### PROVIDED MATERIAL
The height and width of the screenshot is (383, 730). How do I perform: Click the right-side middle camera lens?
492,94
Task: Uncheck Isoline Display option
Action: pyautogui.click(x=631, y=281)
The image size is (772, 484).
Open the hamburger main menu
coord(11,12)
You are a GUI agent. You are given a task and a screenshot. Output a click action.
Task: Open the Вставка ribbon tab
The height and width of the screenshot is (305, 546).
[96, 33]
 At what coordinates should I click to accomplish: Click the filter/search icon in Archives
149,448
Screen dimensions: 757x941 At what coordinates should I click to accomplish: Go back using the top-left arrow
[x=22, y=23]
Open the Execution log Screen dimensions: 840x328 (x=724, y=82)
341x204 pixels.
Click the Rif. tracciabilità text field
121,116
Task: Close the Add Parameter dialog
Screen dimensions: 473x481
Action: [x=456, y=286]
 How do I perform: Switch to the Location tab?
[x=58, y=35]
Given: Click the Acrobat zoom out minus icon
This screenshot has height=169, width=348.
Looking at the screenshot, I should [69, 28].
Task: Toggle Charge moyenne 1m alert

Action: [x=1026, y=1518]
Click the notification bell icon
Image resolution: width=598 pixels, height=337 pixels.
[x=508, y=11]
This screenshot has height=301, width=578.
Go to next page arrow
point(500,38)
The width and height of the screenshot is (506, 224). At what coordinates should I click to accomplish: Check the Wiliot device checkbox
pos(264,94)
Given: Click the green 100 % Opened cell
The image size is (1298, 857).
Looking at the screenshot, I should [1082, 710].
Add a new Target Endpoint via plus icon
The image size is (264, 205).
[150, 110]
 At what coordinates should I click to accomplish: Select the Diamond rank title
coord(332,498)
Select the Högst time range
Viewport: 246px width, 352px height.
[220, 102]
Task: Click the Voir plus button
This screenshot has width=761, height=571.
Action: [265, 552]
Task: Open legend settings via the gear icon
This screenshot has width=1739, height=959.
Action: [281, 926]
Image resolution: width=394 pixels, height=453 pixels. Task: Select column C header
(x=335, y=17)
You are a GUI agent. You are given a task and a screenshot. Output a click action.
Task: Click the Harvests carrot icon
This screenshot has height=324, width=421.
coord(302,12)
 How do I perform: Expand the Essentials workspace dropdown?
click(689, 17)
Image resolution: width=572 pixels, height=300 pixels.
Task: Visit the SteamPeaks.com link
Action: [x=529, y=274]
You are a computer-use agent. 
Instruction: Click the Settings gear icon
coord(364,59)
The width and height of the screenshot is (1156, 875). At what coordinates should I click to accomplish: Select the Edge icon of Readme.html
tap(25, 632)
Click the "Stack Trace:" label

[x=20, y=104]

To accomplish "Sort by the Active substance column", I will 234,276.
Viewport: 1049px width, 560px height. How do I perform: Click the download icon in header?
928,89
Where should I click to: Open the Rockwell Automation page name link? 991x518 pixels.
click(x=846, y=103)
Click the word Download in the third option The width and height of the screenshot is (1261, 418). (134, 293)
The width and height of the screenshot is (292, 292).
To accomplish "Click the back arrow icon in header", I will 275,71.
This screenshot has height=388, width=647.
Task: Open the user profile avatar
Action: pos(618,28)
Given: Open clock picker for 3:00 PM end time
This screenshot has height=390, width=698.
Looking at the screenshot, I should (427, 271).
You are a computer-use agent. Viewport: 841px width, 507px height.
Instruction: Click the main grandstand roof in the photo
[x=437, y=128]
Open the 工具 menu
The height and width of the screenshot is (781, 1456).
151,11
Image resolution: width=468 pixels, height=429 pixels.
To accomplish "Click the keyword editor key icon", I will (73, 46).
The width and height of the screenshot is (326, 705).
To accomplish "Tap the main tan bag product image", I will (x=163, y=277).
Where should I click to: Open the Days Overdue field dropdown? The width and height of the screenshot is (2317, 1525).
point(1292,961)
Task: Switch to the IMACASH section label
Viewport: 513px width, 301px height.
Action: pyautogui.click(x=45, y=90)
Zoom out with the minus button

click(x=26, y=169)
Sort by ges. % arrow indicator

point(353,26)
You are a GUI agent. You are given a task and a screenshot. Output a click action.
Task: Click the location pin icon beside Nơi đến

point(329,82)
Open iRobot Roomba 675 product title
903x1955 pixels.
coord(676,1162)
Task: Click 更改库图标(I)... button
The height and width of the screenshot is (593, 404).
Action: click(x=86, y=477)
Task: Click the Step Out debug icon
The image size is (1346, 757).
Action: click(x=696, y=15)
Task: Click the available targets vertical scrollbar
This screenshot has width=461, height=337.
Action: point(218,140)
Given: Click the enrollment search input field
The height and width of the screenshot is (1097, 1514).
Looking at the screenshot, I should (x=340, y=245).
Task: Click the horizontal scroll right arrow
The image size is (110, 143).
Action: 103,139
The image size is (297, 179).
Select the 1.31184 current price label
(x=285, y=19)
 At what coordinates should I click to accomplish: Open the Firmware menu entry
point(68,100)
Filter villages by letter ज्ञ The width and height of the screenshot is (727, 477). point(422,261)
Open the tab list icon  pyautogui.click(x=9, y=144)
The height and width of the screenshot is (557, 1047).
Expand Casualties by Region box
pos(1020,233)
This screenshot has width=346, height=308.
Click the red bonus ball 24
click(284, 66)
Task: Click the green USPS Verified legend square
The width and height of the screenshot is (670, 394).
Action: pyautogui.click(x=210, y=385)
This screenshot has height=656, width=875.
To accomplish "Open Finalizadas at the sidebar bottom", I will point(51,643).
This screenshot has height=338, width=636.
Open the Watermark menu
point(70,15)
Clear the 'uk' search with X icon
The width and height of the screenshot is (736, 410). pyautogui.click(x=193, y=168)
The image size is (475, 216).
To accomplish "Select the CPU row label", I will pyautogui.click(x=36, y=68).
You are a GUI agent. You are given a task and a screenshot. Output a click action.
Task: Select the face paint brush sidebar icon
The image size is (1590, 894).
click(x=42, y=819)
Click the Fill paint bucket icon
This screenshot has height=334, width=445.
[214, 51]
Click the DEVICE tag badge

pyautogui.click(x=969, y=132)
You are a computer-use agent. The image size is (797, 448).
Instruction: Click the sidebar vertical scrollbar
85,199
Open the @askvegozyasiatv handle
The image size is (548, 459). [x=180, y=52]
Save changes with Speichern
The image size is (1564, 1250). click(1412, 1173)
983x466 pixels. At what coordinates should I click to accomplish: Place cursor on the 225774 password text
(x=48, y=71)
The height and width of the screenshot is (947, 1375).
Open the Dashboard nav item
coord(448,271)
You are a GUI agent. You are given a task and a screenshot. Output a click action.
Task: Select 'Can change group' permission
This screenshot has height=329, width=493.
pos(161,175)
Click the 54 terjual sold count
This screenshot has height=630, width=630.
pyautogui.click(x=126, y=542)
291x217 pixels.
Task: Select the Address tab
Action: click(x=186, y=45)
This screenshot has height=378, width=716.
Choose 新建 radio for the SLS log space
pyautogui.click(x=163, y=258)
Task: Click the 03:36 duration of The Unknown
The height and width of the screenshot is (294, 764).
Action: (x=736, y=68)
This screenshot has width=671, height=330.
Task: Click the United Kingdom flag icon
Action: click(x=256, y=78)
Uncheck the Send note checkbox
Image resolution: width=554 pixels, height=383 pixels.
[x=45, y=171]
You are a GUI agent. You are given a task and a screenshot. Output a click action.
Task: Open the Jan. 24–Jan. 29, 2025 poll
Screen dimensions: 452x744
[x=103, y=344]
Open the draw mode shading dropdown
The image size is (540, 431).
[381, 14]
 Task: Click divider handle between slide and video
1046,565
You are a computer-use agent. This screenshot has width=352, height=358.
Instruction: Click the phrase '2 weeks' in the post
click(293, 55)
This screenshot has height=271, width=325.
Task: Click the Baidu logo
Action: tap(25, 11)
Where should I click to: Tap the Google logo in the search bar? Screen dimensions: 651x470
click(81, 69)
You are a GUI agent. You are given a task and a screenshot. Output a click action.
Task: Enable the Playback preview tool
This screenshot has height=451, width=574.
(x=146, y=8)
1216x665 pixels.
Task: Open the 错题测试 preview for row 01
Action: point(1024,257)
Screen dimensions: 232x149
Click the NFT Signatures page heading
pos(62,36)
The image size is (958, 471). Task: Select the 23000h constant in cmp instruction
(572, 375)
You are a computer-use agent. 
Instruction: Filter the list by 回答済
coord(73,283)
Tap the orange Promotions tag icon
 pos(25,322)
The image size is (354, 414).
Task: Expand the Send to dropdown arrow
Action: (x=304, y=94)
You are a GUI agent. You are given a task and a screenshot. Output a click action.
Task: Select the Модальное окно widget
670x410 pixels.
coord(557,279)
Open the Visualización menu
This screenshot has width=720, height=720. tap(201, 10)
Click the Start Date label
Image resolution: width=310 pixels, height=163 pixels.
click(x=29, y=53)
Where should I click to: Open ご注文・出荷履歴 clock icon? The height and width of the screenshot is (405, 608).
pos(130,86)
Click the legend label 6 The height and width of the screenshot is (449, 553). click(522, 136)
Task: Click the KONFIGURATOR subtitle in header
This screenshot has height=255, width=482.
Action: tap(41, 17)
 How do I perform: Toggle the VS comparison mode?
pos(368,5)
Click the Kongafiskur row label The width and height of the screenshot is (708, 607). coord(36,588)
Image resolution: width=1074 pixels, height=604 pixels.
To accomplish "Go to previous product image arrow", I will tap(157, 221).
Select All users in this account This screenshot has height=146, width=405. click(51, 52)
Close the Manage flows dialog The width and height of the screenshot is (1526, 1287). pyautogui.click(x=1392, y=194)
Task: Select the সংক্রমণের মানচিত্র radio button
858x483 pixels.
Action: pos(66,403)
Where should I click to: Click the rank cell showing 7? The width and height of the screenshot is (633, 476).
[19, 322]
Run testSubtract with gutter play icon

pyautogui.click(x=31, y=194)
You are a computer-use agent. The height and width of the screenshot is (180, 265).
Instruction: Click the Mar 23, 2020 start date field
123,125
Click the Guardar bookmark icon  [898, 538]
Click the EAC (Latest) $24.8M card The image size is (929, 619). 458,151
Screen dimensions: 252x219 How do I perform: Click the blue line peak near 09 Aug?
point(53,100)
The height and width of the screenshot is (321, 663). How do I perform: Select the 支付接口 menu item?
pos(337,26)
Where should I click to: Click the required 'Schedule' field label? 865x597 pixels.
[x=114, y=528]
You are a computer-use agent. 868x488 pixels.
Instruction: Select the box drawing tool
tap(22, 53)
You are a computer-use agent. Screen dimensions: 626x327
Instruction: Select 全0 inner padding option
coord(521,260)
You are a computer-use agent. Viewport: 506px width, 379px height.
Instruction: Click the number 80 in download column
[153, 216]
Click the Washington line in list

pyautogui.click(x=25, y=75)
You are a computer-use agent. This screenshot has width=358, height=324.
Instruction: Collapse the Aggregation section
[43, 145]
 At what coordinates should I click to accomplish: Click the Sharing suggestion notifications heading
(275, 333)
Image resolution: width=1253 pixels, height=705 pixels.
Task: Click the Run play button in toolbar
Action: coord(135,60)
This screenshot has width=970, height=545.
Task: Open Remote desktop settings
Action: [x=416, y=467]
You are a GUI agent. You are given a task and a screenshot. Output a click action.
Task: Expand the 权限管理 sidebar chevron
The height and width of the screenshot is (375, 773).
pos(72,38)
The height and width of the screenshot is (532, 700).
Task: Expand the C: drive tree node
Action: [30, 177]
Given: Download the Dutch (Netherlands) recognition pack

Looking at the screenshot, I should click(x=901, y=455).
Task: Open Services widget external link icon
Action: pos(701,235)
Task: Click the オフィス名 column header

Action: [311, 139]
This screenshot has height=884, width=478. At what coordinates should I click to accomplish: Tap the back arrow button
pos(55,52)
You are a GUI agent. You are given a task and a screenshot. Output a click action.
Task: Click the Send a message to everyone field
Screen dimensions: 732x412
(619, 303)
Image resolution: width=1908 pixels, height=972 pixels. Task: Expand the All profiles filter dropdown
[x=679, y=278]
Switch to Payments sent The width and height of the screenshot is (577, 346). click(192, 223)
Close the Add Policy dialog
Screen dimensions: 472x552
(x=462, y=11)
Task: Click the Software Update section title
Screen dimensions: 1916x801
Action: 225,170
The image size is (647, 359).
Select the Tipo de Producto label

### REQUIREMENT
Retype the lines from the items, starting at the line that contains "Task: Click the available" and ending at the line that contains "pyautogui.click(x=969, y=132)", with both of those lines included.

### WRITTEN SOLUTION
Task: Click the available targets vertical scrollbar
This screenshot has width=461, height=337.
Action: point(218,140)
Given: Click the enrollment search input field
The height and width of the screenshot is (1097, 1514).
Looking at the screenshot, I should (x=340, y=245).
Task: Click the horizontal scroll right arrow
The image size is (110, 143).
Action: 103,139
The image size is (297, 179).
Select the 1.31184 current price label
(x=285, y=19)
 At what coordinates should I click to accomplish: Open the Firmware menu entry
point(68,100)
Filter villages by letter ज्ञ The width and height of the screenshot is (727, 477). point(422,261)
Open the tab list icon  pyautogui.click(x=9, y=144)
The height and width of the screenshot is (557, 1047).
Expand Casualties by Region box
pos(1020,233)
This screenshot has width=346, height=308.
Click the red bonus ball 24
click(284, 66)
Task: Click the green USPS Verified legend square
The width and height of the screenshot is (670, 394).
Action: pyautogui.click(x=210, y=385)
This screenshot has height=656, width=875.
To accomplish "Open Finalizadas at the sidebar bottom", I will point(51,643).
This screenshot has height=338, width=636.
Open the Watermark menu
point(70,15)
Clear the 'uk' search with X icon
The width and height of the screenshot is (736, 410). pyautogui.click(x=193, y=168)
The image size is (475, 216).
To accomplish "Select the CPU row label", I will pyautogui.click(x=36, y=68).
You are a GUI agent. You are given a task and a screenshot. Output a click action.
Task: Select the face paint brush sidebar icon
The image size is (1590, 894).
click(x=42, y=819)
Click the Fill paint bucket icon
This screenshot has height=334, width=445.
[214, 51]
Click the DEVICE tag badge

pyautogui.click(x=969, y=132)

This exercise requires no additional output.